A subsidiary of BT Group, Openreach owns the pipes and telephone cables connecting almost all businesses and homes in the United Kingdom to the national broadband and telephone network. The firm does not deal with customers directly, but is accountable to the various telecoms providers.
Twitter user Kimberley spotted the vehicle.
— Kimberley (@Kimberleytew) July 25, 2017
It is not illegal to pass slow or stationary traffic on the left – and where there is a cycle lane, a cyclist is highly likely to be passing a queue of stationary traffic to their right.
When the sticker was brought to the attention of Openreach, a member of the team manning the company’s Twitter account responded to one complaint, saying “please accept my apologies for this. I've raised this with the engineer's manager and this will be dealt with.”
Our own David Arthur was later told: “The driver is a cyclist and was trying to promote safety.

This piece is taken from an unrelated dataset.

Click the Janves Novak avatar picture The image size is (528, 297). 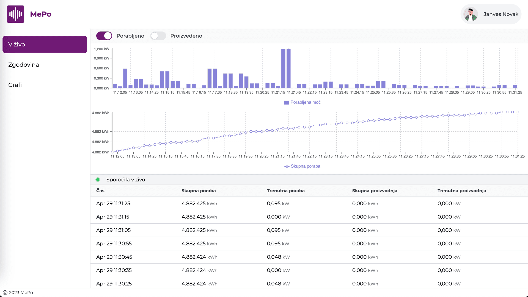[471, 14]
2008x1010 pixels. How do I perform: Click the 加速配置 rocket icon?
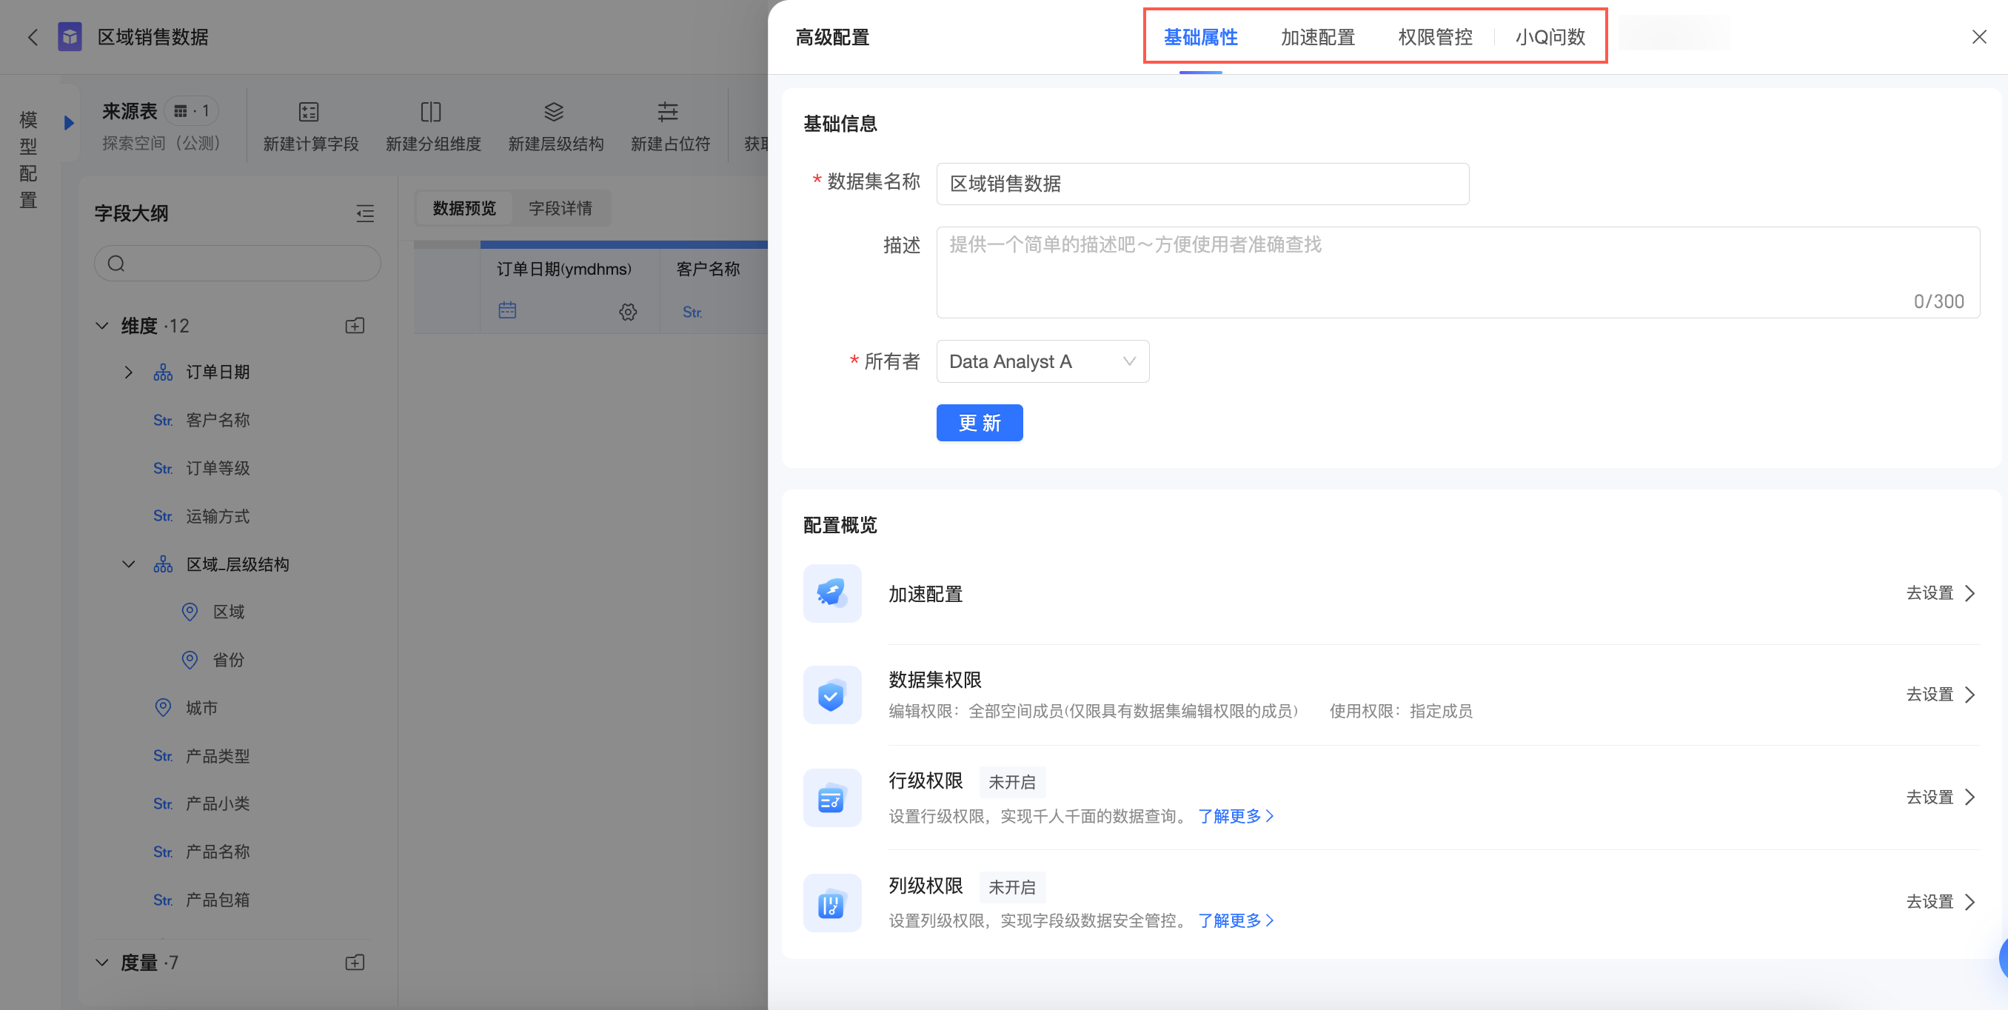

This wasn't meant to cause upset and has been removed.”
An Openreach spokesman said: “Road safety is absolutely paramount at Openreach and we’re sorry if this caused any distress.
“The sticker was put on one of our vans by a cyclist with the best intentions, but it doesn’t adhere to our policies so we’ll be removing it immediately.”
The sticker also brought to mind one that featured on some Edinburgh and Glasgow buses, produced as part of Scotland’s controversial Nice Way Code road safety campaign.